Erste Ergebnisse der theoretischen und praktischen Untersuchung des Gorlebener Salzstocks bieten keinen Anlaß zu Optimismus. Es steht bestenfalls 1:1 für dieEignung – als Basis für Milliarden-Investitionen kaufmännisch nicht gerade empfehlenswert.

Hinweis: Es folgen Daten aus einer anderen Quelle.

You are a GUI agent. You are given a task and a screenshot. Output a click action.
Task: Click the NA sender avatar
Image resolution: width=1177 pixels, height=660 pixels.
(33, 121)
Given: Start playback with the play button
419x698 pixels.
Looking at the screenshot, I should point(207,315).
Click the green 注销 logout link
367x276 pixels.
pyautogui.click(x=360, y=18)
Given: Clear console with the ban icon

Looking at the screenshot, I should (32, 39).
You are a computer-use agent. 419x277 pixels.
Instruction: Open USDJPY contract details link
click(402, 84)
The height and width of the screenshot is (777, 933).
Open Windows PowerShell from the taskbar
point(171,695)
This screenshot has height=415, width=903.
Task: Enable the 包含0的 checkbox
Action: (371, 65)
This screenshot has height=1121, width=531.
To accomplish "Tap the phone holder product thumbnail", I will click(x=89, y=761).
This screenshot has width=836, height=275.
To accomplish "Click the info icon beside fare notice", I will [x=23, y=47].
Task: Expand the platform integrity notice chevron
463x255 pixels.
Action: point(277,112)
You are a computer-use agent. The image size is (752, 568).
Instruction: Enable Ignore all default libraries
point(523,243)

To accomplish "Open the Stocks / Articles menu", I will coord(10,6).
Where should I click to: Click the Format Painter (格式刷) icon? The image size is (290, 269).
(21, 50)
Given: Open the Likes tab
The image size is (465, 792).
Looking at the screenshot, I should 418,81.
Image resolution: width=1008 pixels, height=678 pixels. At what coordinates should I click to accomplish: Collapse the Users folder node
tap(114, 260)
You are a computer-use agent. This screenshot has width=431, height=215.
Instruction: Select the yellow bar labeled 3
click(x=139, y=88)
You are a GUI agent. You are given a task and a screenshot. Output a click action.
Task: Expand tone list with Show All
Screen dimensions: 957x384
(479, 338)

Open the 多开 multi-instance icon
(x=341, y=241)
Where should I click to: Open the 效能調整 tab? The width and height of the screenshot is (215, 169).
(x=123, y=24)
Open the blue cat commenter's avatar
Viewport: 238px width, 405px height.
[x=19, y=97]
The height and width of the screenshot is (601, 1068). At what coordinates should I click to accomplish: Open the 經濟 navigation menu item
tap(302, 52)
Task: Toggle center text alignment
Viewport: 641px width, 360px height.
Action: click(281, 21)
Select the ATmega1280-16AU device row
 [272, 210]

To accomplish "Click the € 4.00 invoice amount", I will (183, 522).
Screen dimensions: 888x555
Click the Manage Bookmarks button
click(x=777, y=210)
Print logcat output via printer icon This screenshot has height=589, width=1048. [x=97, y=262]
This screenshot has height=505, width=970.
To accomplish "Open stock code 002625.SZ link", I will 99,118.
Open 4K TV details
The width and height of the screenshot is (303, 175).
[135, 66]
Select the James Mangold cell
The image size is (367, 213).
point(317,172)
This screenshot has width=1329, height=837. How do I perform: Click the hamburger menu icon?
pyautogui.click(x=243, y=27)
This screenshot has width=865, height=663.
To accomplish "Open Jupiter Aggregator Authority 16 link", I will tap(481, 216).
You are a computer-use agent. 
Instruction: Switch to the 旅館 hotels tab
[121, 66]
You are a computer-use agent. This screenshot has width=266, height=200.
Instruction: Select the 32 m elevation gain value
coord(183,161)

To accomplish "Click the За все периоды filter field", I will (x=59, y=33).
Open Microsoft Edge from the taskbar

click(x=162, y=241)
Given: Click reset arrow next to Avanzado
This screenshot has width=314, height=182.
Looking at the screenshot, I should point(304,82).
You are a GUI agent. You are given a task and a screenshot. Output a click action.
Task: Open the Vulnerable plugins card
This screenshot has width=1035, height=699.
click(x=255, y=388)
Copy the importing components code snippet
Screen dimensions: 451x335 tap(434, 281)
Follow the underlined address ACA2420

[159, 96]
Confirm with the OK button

Die Politik hat seit 1976 das Zusammenschustern von Kompromissen zur Methode erhoben: Die Benutzung der Kompaktlager ist nicht gesichert, wird aber 1982 (eine mehr als optimistische Annahme) allgemein gestattet. Cogema erfüllt sämtliche Verträge ohne Verzögerungen (nach allen Erfahrungen ebenfalls optimistisch), dann wird dennoch beim Planziel 53 000 MW im Jahre 2000 das erste Zwischenlager von 1500 Tonnen Aufnahmefähigkeit im Jahre 1985 nötig; das zweite und dritte gleicher Größe 1994 und 1997 – unter der politischen Voraussetzung, daß dann die Endlagerung gesichert ist –, was frühestens 1990 entschieden werden kann. Weniger Kernkraftwerke können diese Fristen dehnen, aber das Dilemma nicht grundsätzlich beseitigen: Eine Entsorgung auf jeweils sechs Jahre existiert nicht, sondern gründet auf Plänen und Ansprüchen, die in den vergangenen Jahren stets zeitlich gestreckt und im Sinne einer Entsorgung, die den Namen verdient, erleichtert werden mußten. "Alles in allem", so schreibt der SPD-Bundestagsabgeordnete Harald B. Schäfer, Mitglied der Enquete-Kommission, "besteht eine prekäre Entsorgungssituation... Gesundbeterei wäre unverantwortlich."

Erste Gebetstöne sind indes schon vernehmbar: In Cap de la Hague und im englischen Windscale werden Wiederaufarbeitungs-"Straßen" gebaut, ist noch Kapazität frei, heißt es. Der Zeitpunkt, zu dem sie genutzt werden können, ist allerdings noch offen. Ebenso der Preis.